By Natalia Albert*
Anthropic owns Claude. It is one of three AI giants coming out of the United States, alongside OpenAI and Google. These are not names that should feel like they belong to someone else’s politics. Anthropic is punching a hole in our entire reality, and New Zealand politics is not exempt. The link between Anthropic and New Zealand politics is not obvious, but it should be.
Here is one reason it should be obvious: Anthropic is already a named signatory to the Christchurch Call, New Zealand’s own flagship international initiative to counter online terrorist content. Department of the Prime Minister and Cabinet (DPMC) records show Anthropic formally onboarded as a supporter in 2023–2024, alongside OpenAI, making them “major players in advanced AI” participating in a framework the New Zealand government helped build. We already have a relationship with this company. We just haven’t noticed what that relationship now implies politically.
I wrote about the naivety of New Zealand’s approach to AI governance in February — Computers and Politics: We’re Having the Wrong Conversation. I want to return to it now, because the situation has escalated fast and the gap between what is happening offshore and what our political institutions are doing about it has become, in the space of a month, significantly harder to defend. I have spent the past two months using Claude (Chrome, Chat, Code and Cowork) daily for my PhD research, for this column, for understanding what it actually does. That is the lens I am writing from.
So, Anthropic and New Zealand politics, so what?
Our government is already using AI tools built on the same infrastructure to help run the country. One of them is called Paerata¹. It started as a pilot programme, became permanent infrastructure inside Treasury and DPMC, and never became policy. Everything known about it has come through Official Information Act requests. There is no public-facing documentation anywhere on government websites.
By January 2026², DPMC was planning to use Paerata to draft New Year’s Honours citations, processing nominees’ health information, political involvements, and personal histories. They needed a special exemption to do it, because the government’s own policy restricts AI use with personal data. The public found out through an OIA.
That is the New Zealand end of this story. Here is the other end.
Anthropic, a private American technology company, is now at the cold face of United States national security decision-making. It is refusing Pentagon demands. It is being designated a supply chain risk³ to national security by the Trump administration. It is making judgements about mass surveillance and autonomous weapons that elected legislatures have not made.
So what does our response look like?
New Zealand’s National AI Strategy, released in July 2025, is framed primarily around economic opportunity. It reads like an investment prospectus. The government explicitly chose a light-touch approach: no AI-specific legislation, existing frameworks extended where needed, voluntary guidance for the public sector. New Zealand was, by the way, the last OECD member to publish a national AI strategy at all. As of late 2025, DPMC was still internally discussing whether leadership documents should include a checkbox disclosing AI use. Not implementing disclosure. Discussing whether to discuss it.

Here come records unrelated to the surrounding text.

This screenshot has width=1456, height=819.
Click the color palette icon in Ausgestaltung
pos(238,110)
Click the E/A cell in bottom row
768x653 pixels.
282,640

This is not as though the risk was invisible. New Zealand’s own National Security Strategy, published in 2023, explicitly identified AI as a national security issue, naming it an “amplify threats from both countries and criminals.” That was three years ago. The governance response since then has been a Public Service AI Framework that is not binding, a GenAI guidance document for public servants, and a toolkit of templates agencies are encouraged but not required to use. Three years on, the government’s answer to a named national security risk is a toolkit nobody has to use. Sigh.
The easy interpretation is that New Zealand is simply behind. That framing lets our political class off the hook. The more accurate interpretation is that New Zealand made a judgement call: that the technology would move faster than any legislation could keep pace with, and that a permissive, principles-based approach was preferable to binding rules that might need constant revision. That judgement is understandable. It is also wrong and dangerous, and we now have evidence of exactly how it fails.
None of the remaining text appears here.